The report said products claiming to be ''fat free'' that tended to mislead included breakfast cereals, which could be heavy in sugar and salt; and salad dressings, simmer sauces and processed meats claiming to be fat free or a percentage fat free but turned out to be salt laden and sugar rich.

The consultation process starting today is aimed at attracting industry, health and consumer input for a forum of state and federal food ministers in June that is expected to decide on new standards to regulate such claims on food labels.

The regulation of health claims was proposed a decade ago but has run into food industry resistance, leaving Australia behind many other Western countries on what health claims are allowed on food labels.

The issue follows the ministers' decision late last year - in the face of industry opposition - to reject an expert recommendation to introduce ''traffic-light'' labels to guide healthy food choices.

The code does not regulate the use of ''free'' claims concerning fat and other contents, except claims about gluten and lactose.

Ministers have been told concerns about the fat-free claims, particularly on foods high in sugar and energy that do not normally contain fat, such as confectionery, may clash with public health messages.

Present dietary guidelines, in addition to recommending a cutback in fat intake, also recommend eating less sugary and salty food.

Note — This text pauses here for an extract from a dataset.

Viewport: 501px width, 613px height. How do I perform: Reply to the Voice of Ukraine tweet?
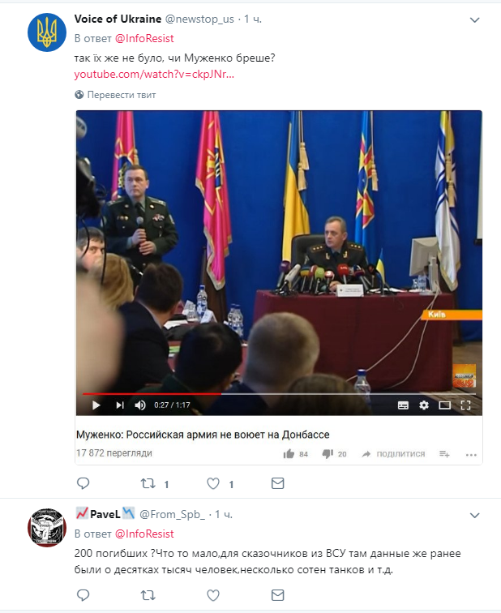[83, 483]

Officials say the central issue is to assess the extent to which consumers could be misled into thinking a ''fat-free'' product is automatically healthy to eat.

The agency found in its research that while taste and price appeared to be more important in driving purchases than fat-free claims, many consumers were interested in fat content.

Fat-free claims were likely to have the most influence at the time of the first purchase.

However, there appeared to be no research on whether fat-free claims caused consumers to buy foods of lower nutritional quality instead of more nutritious foods.